京都・大覚寺で遭遇したことだ。
大覚寺は大沢池に接して建っているが、
その大沢池の畔に写経堂がある。
この写経堂で人々は写経を行い、願いを込めた写経を奉納する。
大覚寺の写経の歴史は建立者である嵯峨帝にまで遡る。
嵯峨帝と親交の深かった弘法大師は、
般若心経を写経すると功徳があると嵯峨帝に進言したのだ。
その頃都に疫病が流行っていて困っていた嵯峨帝は、
弘法大師の勧めに従って写経を行い疫病の鎮静を願ったところ、
疫病が治まったというのである。
その説話が本当ならば、この大覚寺の写経には凄い霊剣があることになる。
その写経堂で自分を含めた3人は写経体験をすることにした。
そのつもりで来たわけではなく、全くの行き当たりである。
写経は般若心経全文を写経する1000円コースと、
般若心経の最後の呪文「ギャーテイギャーテイ・・般若心経」までを写す300円コースがあった。

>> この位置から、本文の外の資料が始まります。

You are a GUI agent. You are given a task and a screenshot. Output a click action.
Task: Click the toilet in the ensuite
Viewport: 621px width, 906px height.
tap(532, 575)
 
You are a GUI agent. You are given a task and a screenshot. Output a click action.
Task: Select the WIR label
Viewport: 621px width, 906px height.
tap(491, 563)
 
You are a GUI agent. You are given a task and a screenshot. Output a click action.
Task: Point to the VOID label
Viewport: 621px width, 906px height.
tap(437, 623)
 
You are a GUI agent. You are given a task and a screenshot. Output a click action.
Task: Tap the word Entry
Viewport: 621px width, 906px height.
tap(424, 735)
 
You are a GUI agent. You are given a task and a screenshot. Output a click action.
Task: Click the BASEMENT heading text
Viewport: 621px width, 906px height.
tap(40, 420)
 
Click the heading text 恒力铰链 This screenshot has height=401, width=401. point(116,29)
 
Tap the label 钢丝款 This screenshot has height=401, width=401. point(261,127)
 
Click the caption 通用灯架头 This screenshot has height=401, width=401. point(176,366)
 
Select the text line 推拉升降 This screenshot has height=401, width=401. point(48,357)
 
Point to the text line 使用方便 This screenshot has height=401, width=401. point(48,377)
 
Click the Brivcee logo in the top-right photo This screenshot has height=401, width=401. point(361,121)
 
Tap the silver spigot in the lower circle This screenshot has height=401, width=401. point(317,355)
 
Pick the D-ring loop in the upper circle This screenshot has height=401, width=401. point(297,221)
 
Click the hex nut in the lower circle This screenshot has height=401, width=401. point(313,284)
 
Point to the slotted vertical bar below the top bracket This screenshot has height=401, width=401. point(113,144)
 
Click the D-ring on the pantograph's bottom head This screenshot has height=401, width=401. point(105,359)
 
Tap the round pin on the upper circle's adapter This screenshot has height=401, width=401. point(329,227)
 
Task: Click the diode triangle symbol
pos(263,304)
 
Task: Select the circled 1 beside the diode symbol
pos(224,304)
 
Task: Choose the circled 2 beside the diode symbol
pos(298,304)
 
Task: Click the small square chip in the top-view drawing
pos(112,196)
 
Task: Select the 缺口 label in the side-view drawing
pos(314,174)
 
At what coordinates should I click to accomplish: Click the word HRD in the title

僕らはたまたま写経してみようと思った程度の信心の薄い者たちなので、
300円コースを選んだ。
300円コースは文字にして22文字しかないものの、その22文字を書くだけでも結構集中力がいる。
般若心経全文だったら、何処かで間違えていたという可能性は否定できない。
最近はパソコンで文章を書いているので誤字が平気になっているということもあるが、
もともと丁寧なことを長々と続けるということが苦手なのだ。
とにかく書き終えて、三人それぞれの出来栄えを確認し、写経を奉納するところまできた。
写経を奉納するところは堂内の正面中央にあり、お祈りや経を読むところの前にある。
奉納する前に、そこにある線香に軽く3回炙ってくれと言われている。
その場所に一人の女性が祈りを捧げていた。
女性の祈りが終わるのを待っているのだが、なかなか終わる気配がない。
女性は正座に座り両手を床に着けて前に出し、
そしてひたいが床に着くくらいに身体をくの字に折って伏せていた。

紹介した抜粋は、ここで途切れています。